Autotext in 2007

L

LTJ

I want to have it like before when I started writing my name it suggested the
whole thing and I could enter it (with adresse and so on).
Several colleagues has asked me after upgrading how do they make new
autotext, they use it a lot, and it makes it so much faster when using the
same words again and again.
I tried the Building blocks, but I can't see any easy way, what am I doing
wrong.
I've noticed in newsgroups that autotext doesn't exist anymore, I sure hope
we get it back in the next Word upgrade.
But is there any easy way to make an autotext like name and adress in 2007?
Acutally any text we use all the time, it takes forever to write if we can't
do it like before, but maybe I'm not smart enough to find out how to do it in
2007.
 
B

Bob Buckland ?:-\)

Hi LTJ,

It's not anything you're doing or not doing :(

For Word 2007 the 'Autotext' feature was expanded by MS into 36 separate Document Building Block galleries (quick tables, quick
parts, equations, cover pages, etc) of stored, reusable content with 'picture previews' that use 'click to insert' capability and
the ability to have specific keyboard shortcuts assigned to any of them. With that much stored reusable content, many items not
having unique names to trigger the tooltips, Microsoft disabled the 'autocomplete suggestion' feature for all of the building block
galleries and categories, so you don't see the tooltip suggestions except for dates.

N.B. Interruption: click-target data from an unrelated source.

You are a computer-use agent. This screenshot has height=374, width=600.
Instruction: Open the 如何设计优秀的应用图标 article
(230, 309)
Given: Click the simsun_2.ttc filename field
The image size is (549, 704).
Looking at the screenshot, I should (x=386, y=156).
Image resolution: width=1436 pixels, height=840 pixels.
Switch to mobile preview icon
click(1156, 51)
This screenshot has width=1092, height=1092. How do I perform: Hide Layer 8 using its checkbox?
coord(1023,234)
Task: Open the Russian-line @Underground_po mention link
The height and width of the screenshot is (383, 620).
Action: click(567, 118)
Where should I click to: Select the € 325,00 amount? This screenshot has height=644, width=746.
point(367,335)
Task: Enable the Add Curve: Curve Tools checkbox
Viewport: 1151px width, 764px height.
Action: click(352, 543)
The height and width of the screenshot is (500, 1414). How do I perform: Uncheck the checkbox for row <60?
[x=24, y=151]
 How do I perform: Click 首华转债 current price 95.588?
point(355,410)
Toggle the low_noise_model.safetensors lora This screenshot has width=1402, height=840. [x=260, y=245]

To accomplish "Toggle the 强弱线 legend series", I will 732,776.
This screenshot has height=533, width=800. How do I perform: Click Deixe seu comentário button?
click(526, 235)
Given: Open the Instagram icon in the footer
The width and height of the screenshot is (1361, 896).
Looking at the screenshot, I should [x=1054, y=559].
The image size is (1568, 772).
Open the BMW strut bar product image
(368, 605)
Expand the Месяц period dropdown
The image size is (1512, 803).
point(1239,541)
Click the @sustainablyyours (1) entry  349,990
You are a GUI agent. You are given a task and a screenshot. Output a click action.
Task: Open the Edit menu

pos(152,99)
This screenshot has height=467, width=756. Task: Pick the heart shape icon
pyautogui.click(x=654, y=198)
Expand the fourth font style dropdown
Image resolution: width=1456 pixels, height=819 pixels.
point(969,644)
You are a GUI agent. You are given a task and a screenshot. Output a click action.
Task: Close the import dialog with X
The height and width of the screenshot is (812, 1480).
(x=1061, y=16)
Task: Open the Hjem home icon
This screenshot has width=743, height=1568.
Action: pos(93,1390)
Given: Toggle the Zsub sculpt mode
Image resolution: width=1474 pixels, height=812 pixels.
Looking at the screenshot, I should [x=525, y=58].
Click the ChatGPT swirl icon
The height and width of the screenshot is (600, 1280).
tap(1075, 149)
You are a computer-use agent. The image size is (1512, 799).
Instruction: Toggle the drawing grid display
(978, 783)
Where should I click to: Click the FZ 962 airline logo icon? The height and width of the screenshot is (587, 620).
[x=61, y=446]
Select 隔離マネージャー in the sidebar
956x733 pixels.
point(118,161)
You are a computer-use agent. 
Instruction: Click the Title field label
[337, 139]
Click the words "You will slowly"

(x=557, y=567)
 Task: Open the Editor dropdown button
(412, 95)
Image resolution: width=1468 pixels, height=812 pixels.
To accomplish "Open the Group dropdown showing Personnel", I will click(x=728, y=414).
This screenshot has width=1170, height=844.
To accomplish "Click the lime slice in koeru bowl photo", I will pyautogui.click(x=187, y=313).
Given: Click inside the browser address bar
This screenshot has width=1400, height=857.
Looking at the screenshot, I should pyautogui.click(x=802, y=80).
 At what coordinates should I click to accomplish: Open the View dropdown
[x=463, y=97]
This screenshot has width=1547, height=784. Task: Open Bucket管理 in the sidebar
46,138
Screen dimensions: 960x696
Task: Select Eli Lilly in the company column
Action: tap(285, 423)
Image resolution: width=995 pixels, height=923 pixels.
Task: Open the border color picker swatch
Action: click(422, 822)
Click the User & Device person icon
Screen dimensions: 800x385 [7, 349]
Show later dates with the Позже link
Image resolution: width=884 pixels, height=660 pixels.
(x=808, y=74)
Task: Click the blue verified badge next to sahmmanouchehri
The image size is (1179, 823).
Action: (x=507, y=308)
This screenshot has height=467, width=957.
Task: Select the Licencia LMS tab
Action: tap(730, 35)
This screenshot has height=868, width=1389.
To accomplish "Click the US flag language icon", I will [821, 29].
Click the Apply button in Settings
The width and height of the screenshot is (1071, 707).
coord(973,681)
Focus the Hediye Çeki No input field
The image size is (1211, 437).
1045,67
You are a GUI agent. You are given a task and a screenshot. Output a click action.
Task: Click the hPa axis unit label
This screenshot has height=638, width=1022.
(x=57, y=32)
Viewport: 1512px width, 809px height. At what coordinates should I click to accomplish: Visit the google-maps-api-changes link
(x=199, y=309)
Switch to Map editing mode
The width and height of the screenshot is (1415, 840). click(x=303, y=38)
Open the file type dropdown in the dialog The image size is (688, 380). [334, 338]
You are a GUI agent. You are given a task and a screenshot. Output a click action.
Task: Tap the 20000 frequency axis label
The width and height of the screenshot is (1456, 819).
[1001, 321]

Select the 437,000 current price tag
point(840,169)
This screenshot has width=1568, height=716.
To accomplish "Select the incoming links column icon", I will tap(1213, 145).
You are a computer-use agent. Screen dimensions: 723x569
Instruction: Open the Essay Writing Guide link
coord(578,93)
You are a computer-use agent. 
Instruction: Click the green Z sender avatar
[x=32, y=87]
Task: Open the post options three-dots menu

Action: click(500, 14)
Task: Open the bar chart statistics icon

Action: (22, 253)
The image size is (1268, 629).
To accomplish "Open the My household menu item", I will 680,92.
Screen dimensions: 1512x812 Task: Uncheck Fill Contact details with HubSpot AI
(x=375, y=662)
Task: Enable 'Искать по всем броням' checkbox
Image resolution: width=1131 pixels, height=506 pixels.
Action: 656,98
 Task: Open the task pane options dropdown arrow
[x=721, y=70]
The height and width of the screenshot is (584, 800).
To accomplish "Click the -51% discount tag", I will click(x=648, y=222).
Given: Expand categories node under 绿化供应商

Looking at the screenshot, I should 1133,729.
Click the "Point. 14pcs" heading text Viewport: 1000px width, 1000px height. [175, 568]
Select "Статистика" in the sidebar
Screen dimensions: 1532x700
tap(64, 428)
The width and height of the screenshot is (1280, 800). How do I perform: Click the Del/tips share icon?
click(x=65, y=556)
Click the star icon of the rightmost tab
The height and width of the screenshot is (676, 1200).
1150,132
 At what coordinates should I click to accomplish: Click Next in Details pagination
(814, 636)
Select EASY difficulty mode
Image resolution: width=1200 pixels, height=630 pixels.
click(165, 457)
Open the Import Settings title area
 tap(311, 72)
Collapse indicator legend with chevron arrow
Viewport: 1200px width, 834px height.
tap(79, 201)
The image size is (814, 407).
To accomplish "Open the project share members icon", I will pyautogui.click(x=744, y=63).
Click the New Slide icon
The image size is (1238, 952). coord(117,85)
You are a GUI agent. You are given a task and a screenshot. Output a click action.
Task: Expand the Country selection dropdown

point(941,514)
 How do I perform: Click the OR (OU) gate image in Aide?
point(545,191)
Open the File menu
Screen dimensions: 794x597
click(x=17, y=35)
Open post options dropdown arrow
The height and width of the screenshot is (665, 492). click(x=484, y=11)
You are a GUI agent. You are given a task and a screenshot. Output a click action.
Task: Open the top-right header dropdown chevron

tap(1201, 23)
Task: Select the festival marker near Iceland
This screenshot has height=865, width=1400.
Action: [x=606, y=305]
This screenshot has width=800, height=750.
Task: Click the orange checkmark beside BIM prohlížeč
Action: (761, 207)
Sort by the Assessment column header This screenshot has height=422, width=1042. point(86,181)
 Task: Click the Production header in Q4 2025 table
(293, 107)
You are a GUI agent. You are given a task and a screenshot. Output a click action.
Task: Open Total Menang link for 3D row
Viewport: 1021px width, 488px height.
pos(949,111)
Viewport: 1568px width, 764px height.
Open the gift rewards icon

If you know that in your prior Word version typing, for example
xyz1
would have given you a suggestion to insert a whole paragraph for you that was stored in Autotext then typing, in WOrd 2007
xyz1 then pressing the F3 key
should insert the same building block content for you, if, the template that held that information in the prior version has been
attached to Word 2007 or has been simply dropped into the Document Building Blocks folder.
You can add the AutoText gallery to the Quick Access toolbar (right click the toolbar, select customize, and locate 'Autotext' in
the 'All commands' section.

Some folks store content in Autocorrect, where typing the xyz1 (example) will replace with the Autocorrect stored entry and if you
don't want to have the replacement using Ctrl+Z will take it back out. Other folks use 3rd party keyboard macro products (there are
quite a few <g>) that watch what you type to suggest replacement text you've stored. One mentioned recently was GhostTyperXML
(http://sc-data.de/ghosttyper/en/ )

=============
I want to have it like before when I started writing my name it suggested the
whole thing and I could enter it (with adresse and so on).
Several colleagues has asked me after upgrading how do they make new
autotext, they use it a lot, and it makes it so much faster when using the
same words again and again.
I tried the Building blocks, but I can't see any easy way, what am I doing
wrong.
I've noticed in newsgroups that autotext doesn't exist anymore, I sure hope
we get it back in the next Word upgrade.
But is there any easy way to make an autotext like name and adress in 2007?
Acutally any text we use all the time, it takes forever to write if we can't
do it like before, but maybe I'm not smart enough to find out how to do it in
2007.
--
LTJ>>
--

Bob Buckland ?:)
MS Office System Products MVP

*Courtesy is not expensive and can pay big dividends*
 
L

LTJ

Thank you for replay. I understand the new function I just don't see it as
something better than autocomplete. For secretaries using many same things to
write it's no good having to give names and press F3 it's impossible to
remember that's why autocomplete was such a helpful thing.

Word help unfortunately does not give any good help as how to use building
blocks.
We'll just have to settle with the fact that we have to write all text
ourselves. A shame as so much time good be saved using autocomplete. It's a
step back in my opinion.
I'm sure building blocks are good for something but it does NOT replace the
old function. Too bad.
 
S

Suzanne S. Barnhill

I've seen this comment numerous times before, and I still don't understand
it. AutoComplete works by presenting a ScreenTip when you type the first
four letters of the AutoText entry name. If you don't know the name of the
AutoText entry, then how is it that you are typing those four letters? And
if you do know the four letters, why can't you equally well type them and
press F3? And, as others have pointed out, many such entries could equally
well be saved as AutoCorrect entries.